## VIBS-689: Single-cell Data Analysis via Machine Learning

## VIBS-689: Single-cell Data Analysis via Machine Learning (Spring 2020)

Instructor: James Cai (jcai@tamu.edu)

Lecture & computer lab: Tues & Thurs 10 AM - 12 PM, VIDI (bldg #1813) Rm 104 & 115

### Course Description

*The aim of the course is to provide a practical introduction to the analysis of single-cell data using machine learning. Topics will range from data visualization/exploration to advanced machine learning methods. Practical examples and applications will be illustrated by using Matlab, R and Julia. *

Principles and concepts in single-cell RNA sequencing (scRNAseq) experiments; real-world applications of scRNAseq with examples; machine learning (ML) methods for single-cell data analysis; practical and effective ML methods and concepts; applications of ML methods in high-dimensional scRNAseq data; algorithm design and development of scientific software using high-level high-performance scientific computer languages; emerging techniques for integrative single-cell data analysis, and the assumptions, advantages, and limitations of these techniques.

### Course Milestones

**1. Introduction to single-cell technologies (10x Genomics and C1)**; INTRODUCTION: mathematical prerequisites and programming languages MATLAB/R/JULIA, data exploration and visualization (1/14)

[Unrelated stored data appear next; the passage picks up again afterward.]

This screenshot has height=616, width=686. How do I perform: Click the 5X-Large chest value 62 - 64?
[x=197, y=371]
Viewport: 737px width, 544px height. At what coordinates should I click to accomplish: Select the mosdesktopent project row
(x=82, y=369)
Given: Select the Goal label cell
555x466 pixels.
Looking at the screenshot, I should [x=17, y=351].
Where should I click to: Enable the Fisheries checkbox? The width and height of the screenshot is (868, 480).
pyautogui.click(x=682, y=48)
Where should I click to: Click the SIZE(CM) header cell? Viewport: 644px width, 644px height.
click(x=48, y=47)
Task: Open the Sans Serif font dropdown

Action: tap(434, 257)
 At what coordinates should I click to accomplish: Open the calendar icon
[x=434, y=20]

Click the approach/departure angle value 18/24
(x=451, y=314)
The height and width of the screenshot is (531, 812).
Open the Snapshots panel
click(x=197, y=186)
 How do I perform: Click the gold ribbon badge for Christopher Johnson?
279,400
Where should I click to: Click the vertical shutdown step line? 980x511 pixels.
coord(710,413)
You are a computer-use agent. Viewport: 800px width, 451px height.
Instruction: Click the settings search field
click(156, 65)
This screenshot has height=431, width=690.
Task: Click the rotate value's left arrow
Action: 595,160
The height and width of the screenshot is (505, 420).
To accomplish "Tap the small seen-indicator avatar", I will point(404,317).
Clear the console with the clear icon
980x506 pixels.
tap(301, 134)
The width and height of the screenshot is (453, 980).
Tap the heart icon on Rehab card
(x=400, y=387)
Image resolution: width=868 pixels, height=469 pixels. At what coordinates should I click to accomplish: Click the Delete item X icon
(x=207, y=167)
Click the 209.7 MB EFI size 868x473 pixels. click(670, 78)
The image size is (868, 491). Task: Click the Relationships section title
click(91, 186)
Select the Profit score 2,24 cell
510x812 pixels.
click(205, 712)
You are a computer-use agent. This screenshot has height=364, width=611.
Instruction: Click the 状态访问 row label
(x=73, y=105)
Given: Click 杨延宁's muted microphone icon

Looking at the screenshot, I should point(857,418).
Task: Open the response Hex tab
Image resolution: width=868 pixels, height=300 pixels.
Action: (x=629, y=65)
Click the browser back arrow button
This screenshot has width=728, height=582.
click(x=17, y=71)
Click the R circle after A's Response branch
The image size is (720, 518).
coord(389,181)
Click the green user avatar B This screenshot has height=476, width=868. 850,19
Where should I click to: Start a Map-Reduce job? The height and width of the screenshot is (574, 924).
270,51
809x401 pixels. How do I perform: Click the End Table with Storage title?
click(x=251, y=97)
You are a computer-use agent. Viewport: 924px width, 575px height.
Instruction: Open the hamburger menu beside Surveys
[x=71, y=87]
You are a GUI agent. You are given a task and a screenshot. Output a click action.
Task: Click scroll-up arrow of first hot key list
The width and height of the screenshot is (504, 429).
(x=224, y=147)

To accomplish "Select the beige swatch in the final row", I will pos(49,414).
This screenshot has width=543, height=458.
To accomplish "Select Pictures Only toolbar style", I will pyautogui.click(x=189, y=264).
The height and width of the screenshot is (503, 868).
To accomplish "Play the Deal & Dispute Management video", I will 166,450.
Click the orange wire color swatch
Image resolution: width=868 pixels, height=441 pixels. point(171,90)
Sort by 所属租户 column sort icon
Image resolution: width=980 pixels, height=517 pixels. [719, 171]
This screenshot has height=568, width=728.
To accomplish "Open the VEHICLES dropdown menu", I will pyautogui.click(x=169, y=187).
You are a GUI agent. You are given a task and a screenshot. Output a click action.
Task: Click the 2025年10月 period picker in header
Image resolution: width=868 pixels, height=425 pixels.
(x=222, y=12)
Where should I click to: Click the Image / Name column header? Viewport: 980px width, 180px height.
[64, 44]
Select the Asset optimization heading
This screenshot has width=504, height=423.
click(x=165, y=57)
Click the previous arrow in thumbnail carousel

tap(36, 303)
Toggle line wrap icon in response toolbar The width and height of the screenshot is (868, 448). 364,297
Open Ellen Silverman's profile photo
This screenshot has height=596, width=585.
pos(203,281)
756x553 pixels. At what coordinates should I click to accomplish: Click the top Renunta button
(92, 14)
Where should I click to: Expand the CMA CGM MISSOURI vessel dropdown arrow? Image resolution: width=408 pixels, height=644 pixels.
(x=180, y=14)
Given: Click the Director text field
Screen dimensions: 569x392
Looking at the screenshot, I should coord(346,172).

**2. Getting expression counts (UMIs) for individual cells (10X cell-ranger and salmon-alevin pipeline)**; VECTORS & MATRICES: linear algebra, norm, distances, eigenvalue and eigenvector (1/21)

**3. Basic statistics of scRNAseq data and QC**; DISTANCE & SIMILARITY (1/28)

**4. scRNAseq data modeling and normalization**; PROBABILITY & DISTRIBUTIONS (2/4)

**5. Dimension reduction and visualization**; DIMENSION REDUCTION: PCA, tSNE, UMAP, PHATE (2/11)

**6. Clustering analysis of high-dimensional scRNAseq data**; CLUSTERING: k-means, DBSCAN, spectral clustering (2/18)

**7. Marker genes and cell type identification**; CLASSIFICATION: classifiers, LDA, random forest, k-NN, neural network (2/25)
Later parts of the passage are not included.